=== AIM OF THE EXERCISE ===
Where a line of the data below has the string "filter", copy that line.

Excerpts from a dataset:

:::

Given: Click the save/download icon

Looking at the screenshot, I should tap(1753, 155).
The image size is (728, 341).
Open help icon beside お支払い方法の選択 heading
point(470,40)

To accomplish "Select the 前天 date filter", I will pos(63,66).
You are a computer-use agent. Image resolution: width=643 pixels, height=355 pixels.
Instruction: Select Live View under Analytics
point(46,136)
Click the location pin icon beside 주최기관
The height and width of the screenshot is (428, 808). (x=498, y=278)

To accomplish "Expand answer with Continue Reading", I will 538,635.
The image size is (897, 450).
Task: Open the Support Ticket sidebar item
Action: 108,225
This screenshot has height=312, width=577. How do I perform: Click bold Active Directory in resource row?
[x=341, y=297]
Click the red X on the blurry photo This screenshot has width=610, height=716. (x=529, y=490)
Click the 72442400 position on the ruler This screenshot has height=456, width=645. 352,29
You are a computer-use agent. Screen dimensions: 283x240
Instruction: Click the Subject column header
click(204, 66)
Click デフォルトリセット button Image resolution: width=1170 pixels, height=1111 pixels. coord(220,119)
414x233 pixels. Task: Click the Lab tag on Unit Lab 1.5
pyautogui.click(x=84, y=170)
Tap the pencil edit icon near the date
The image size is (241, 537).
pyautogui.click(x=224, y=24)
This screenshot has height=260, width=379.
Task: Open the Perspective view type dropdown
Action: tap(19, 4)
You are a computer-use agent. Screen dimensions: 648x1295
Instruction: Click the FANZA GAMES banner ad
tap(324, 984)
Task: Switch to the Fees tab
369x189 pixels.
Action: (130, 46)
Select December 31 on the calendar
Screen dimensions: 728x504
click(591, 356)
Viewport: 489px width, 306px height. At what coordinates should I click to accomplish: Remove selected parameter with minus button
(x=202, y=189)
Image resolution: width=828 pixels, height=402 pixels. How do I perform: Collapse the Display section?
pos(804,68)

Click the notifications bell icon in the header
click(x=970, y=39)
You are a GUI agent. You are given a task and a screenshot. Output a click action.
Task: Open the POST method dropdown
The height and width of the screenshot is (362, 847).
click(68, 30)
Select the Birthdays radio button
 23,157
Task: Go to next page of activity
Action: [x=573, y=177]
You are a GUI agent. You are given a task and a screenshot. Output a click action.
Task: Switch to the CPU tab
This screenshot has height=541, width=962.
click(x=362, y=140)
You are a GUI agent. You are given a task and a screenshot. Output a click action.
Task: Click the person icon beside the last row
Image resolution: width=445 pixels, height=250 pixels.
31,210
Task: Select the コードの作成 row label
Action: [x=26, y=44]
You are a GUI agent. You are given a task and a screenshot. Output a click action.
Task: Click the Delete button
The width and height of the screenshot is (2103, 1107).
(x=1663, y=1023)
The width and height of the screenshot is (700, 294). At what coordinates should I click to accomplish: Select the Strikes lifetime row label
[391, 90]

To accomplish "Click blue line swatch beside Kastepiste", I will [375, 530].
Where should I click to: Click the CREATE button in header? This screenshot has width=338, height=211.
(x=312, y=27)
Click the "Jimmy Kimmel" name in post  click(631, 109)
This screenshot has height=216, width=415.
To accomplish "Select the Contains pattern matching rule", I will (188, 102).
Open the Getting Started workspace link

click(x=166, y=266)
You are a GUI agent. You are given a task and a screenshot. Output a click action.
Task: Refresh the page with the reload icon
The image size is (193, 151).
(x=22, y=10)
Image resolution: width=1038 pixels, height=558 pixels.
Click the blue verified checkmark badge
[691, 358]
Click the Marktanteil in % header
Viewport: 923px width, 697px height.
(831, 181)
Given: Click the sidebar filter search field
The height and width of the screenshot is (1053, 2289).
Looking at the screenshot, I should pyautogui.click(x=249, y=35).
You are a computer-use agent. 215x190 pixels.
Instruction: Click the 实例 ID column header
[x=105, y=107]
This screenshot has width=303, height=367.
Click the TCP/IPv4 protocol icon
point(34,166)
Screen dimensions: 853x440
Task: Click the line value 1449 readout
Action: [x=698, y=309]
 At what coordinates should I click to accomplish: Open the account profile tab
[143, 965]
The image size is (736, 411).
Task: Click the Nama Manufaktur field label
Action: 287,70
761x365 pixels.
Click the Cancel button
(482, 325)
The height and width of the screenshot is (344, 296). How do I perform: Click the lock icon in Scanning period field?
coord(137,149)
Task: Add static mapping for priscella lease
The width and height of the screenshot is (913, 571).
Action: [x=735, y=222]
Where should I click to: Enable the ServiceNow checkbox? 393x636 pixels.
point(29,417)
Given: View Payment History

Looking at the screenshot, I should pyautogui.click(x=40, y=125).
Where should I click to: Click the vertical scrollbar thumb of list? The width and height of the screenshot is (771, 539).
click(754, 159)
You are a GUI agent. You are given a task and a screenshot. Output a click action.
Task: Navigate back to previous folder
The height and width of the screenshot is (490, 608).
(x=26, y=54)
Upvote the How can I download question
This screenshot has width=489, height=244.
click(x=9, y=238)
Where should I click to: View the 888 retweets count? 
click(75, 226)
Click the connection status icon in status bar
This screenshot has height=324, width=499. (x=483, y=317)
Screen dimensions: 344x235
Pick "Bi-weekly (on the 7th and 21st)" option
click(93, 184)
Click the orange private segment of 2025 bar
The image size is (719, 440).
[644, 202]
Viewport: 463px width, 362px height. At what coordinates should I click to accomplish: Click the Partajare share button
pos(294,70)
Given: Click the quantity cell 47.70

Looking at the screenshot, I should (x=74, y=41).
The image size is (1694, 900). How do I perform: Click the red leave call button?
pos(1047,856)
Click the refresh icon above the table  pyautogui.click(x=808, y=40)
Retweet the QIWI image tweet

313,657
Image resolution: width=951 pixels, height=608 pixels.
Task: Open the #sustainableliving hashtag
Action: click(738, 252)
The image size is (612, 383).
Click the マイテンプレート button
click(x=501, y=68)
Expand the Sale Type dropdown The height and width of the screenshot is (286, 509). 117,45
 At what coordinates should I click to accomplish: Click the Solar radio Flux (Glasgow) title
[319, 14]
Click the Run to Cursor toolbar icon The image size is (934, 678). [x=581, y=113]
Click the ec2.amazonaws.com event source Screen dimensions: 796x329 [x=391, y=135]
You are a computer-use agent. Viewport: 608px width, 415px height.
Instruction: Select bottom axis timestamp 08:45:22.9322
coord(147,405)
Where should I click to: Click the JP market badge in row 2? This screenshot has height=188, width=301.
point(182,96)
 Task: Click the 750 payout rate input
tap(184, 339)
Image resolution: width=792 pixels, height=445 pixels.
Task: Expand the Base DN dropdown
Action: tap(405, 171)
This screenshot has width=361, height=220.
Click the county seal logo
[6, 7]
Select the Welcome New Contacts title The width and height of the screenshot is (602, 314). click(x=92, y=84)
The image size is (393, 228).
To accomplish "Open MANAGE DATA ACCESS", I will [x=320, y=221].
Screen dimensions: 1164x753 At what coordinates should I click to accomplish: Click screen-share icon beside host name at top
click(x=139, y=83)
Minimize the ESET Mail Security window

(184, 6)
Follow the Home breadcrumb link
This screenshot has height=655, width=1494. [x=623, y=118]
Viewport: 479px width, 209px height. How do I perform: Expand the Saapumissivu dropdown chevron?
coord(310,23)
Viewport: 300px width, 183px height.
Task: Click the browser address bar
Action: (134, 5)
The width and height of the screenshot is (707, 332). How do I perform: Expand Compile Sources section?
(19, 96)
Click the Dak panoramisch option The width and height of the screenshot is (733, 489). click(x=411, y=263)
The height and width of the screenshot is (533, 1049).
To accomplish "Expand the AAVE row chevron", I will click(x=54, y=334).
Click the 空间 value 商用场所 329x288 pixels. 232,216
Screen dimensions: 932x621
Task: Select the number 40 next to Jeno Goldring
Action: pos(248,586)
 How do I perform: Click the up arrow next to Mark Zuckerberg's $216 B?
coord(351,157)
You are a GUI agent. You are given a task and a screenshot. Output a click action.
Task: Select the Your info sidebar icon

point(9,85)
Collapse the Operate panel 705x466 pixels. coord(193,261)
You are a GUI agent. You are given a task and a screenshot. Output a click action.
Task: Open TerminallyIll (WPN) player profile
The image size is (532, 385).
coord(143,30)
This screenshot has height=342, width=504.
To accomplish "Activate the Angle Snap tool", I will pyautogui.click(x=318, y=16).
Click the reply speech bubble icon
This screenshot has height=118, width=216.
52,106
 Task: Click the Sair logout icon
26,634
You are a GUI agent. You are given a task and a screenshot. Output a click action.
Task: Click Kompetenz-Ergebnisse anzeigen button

:::

=== RESULT OF THIS TASK ===
To accomplish "Select the 前天 date filter", I will pos(63,66).
Given: Click the sidebar filter search field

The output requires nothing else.